Agent Information: GIADDR and DHCP option 82 ¶

The DHCP relay agent writes the value of relay-address into the DHCP GIADDR header of the end device DHCP request and retransmits the packet to the designated servers from the relay-agent-address source IP address. If another relay agent subsequently receives this packet, the source IP address of the packet is changed, but the GIADDR header remains the same.

Known as “Relay Agent Information”, DHCP option 82, specified in RFC 3046, can provide additional context on the relay agent. If the DHCP request does not yet contain the GIADDR and option 82, the relay agent can optionally insert this information if either the remote-id or link-selection parameters are set.

The remote-id global option sets sub-option 2 of option 82. It globally identifies remote end devices through a specific string.

On the other hand, the link-selection option refers to sub-option 5 of option 82 which is detailed in RFC 3527. Its purpose is to provide the DHCP servers with the IP address of the IPoE server interface, especially when this address differs from the GIADDR.

The DHCP GIADDR header and DHCP option 82 can help DHCP servers determine the appropriate pool for IP address allocation. They are also frequently used to log the IP address locations.

The trusted-circuit parameter determines whether the relay agent should forward DHCP requests that already transited via a relay agent, either with a valid GIADDR header or with DHCP option 82. By default, the value is false, meaning these requests are considered as untrusted. This prevents the relay agent from forwarding DHCP requests containing authentic or fake information about the agent. If the paramater is set to true, incoming DHCP requests are accepted and forwarded, provided their GIADDR header does not spoof the local GIADDR value.

DHCP Client’s identification of the Router and Relay Agent ¶

The DHCP option 54, referred to as the “Server Identifier”, is set by the DHCP server to include its own IP address in the responses it sends. A standard relay agent transmits this option unaltered. Subsequently, following the DHCP lease’s initialization, the DHCP client interacts directly with the DHCP server, bypassing the DHCP relay agent. However, since the IPoE relay is designed to forward all DHCP interactions to preserve IPoE sessions, it swaps the “Server Identifier” in option 54 with its own IP address. Inversely, the relay agent replaces the “Server Identifier” value in client requests with the real server IP. The router setting determines the IP address that the relay should present to clients via DHCP option 54. If this setting is undefined, the system automatically defaults to a local IP address.

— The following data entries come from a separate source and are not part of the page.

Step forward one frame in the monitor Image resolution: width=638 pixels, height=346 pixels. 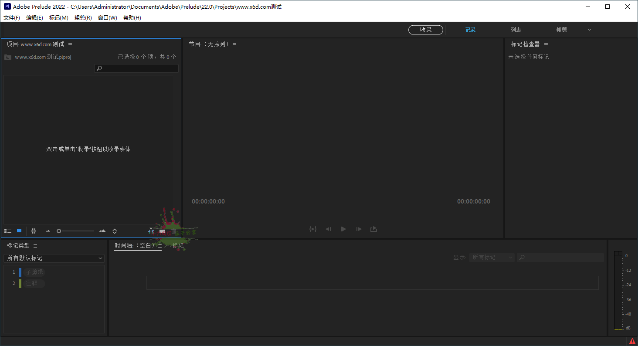(358, 229)
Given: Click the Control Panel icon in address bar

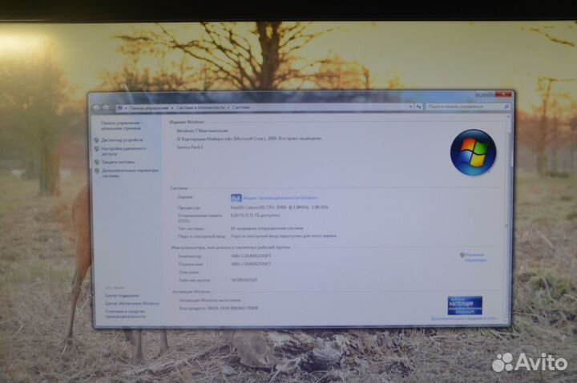Looking at the screenshot, I should (x=120, y=107).
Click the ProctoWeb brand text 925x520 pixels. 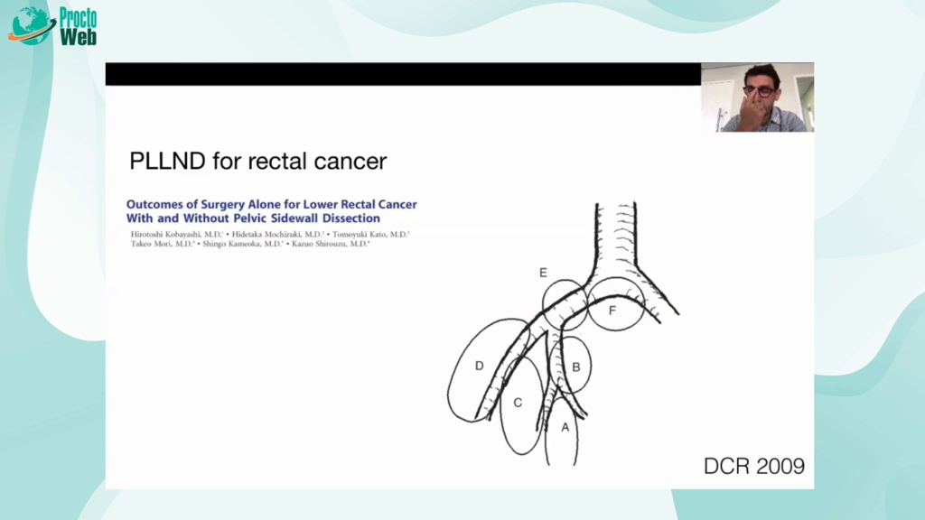coord(78,26)
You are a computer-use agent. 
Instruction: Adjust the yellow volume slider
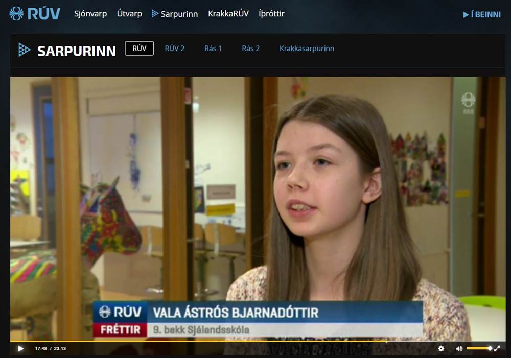[x=479, y=348]
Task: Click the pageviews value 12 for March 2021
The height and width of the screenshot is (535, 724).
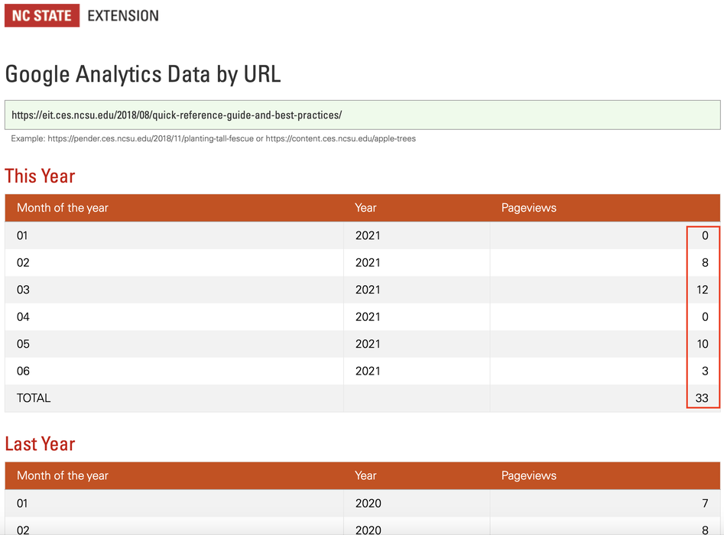Action: (x=702, y=290)
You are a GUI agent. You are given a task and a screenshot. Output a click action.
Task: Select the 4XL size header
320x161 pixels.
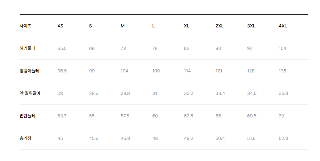(x=283, y=26)
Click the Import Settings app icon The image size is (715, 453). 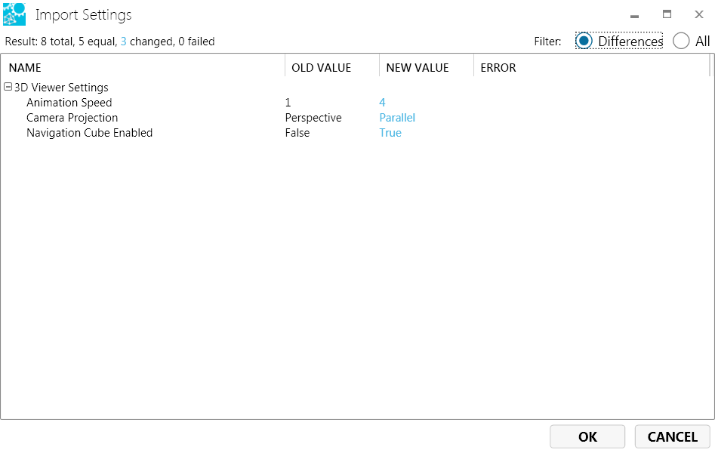(x=14, y=14)
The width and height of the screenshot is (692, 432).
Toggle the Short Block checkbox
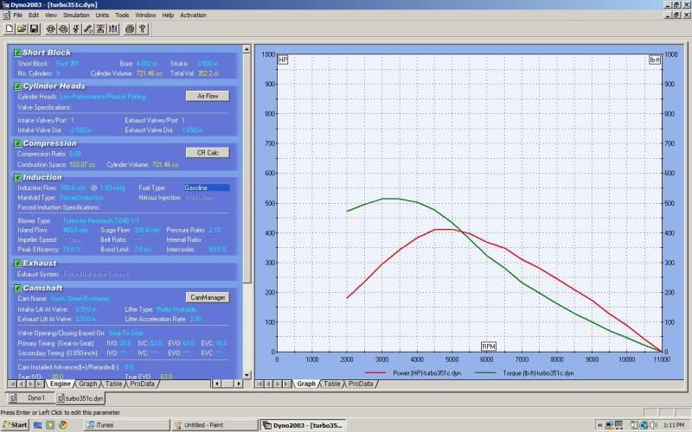(x=17, y=53)
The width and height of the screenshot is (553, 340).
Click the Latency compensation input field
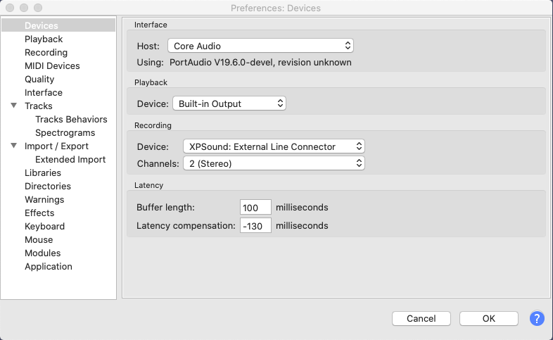(x=255, y=226)
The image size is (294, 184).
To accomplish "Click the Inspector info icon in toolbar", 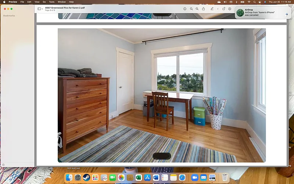I will (x=185, y=9).
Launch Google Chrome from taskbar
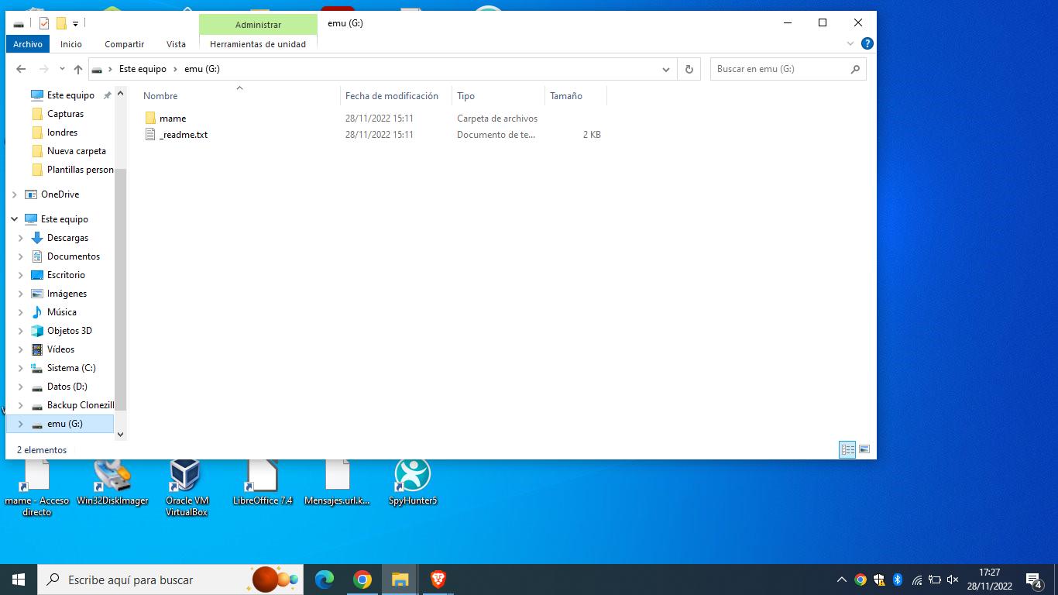 (x=362, y=579)
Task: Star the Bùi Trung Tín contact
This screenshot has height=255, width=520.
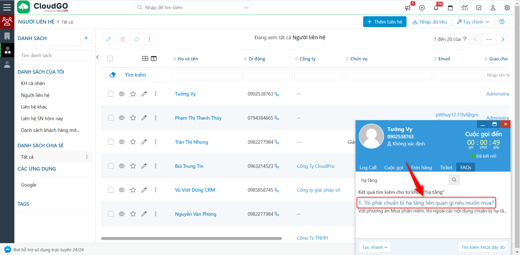Action: coord(133,166)
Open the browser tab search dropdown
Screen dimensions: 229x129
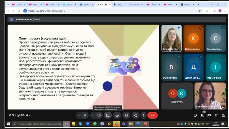[8, 5]
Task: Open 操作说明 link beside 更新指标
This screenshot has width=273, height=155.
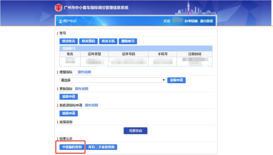Action: 81,89
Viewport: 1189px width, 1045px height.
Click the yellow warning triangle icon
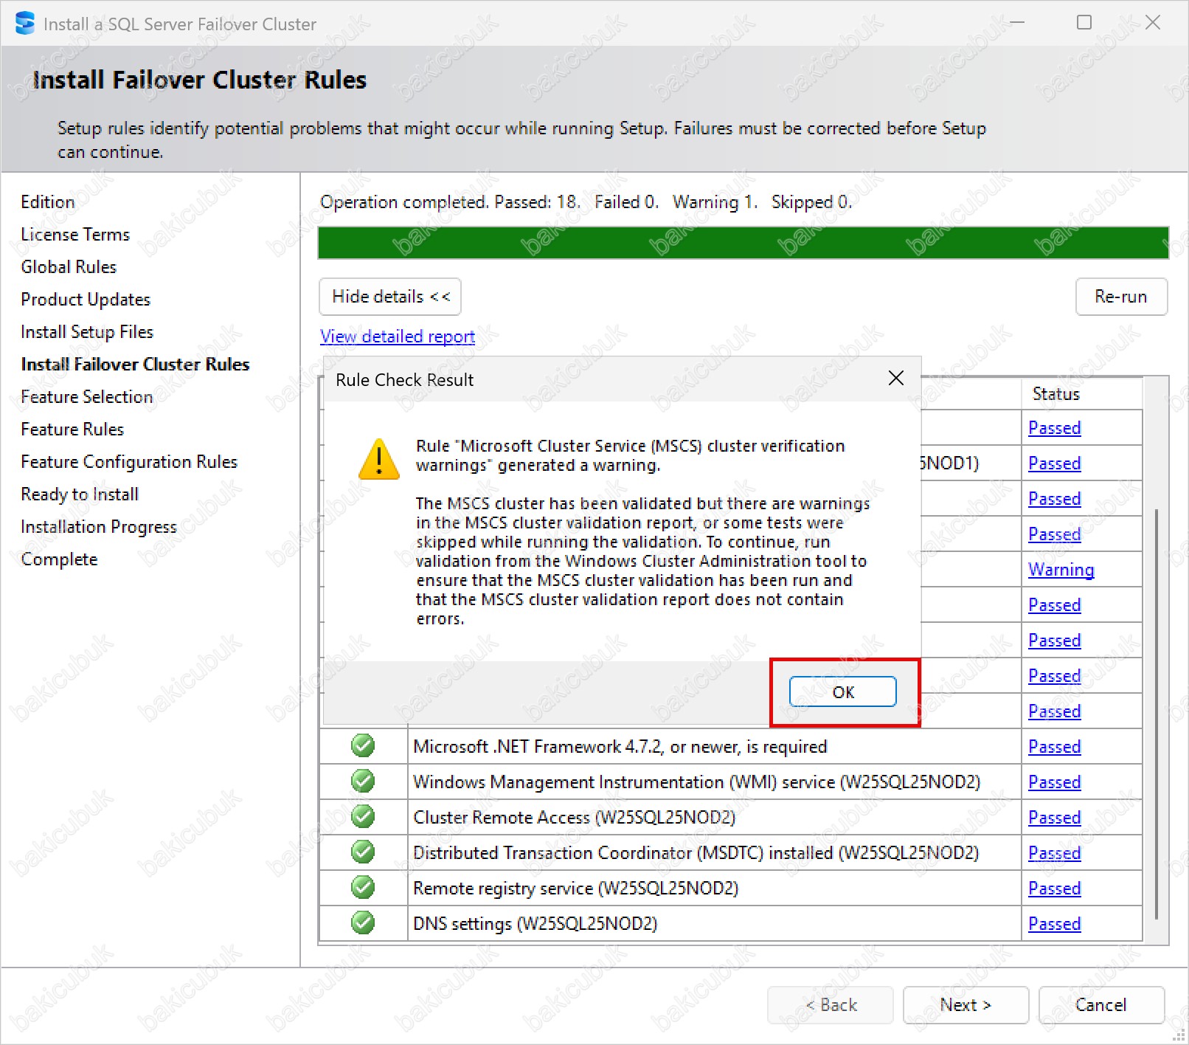pyautogui.click(x=378, y=459)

The DHCP option 3, known as the “Router” option, serves to provide the end device with a default gateway. The router setting determines the value that is set in DHCP option 3. Any pre-existing option 3 value from the DHCP server is substituted with this router setting. If left unspecified, the relay agent retains the original value of option 3.

Multiple DHCP servers ¶

The relay agent forwards incoming DHCP requests to one or more IP addresses, designated by the server parameter. When there are several DHCP servers, the relay agent may receive several DHCPOFFER responses to a single DHCPDISCOVER. It always chooses the first DHCPOFFER it receives and ignores the others, thus ensuring that devices receive only one DHCPOFFER. According to RFC 2131, a device is supposed to see all these DHCPOFFERs and select one of them. It indicates its choice by sending a DHCPREQUEST to the server defined in option 54 “Server identifier”. However, this is not possible with IPoE. This is because option 54 is modified to indicate the IP of the relay agent, making it difficult for the relay agent to recognize the device’s choice among all the DHCPOFFERs. Fortunately, this rarely poses an issue. Generally, all offers are similar so there is no real benefit in choosing one over the other. Moreover, when DHCP servers operate in active-passive mode, this specific behavior does not matter since just one DHCPOFFER is sent out. For active-active DHCP servers setup, the lease load distribution among servers is effectively unchanged since most DHCP clients nowadays constantly select the first DHCPOFFER they receive.

Considerations for IPoE Host Routing and ARP ¶

The IPoE relay agent creates an individual /32 kernel route for every connected IPoE hosts, directing traffic to the IPoE server interface. It removes it at the session termination. This specific route allows the local Virtual Service Router to identify which interface corresponds to a particular host. Additionally, this route can be propagated across the network using dynamic routing protocols like BGP, OSPF, or IS-IS.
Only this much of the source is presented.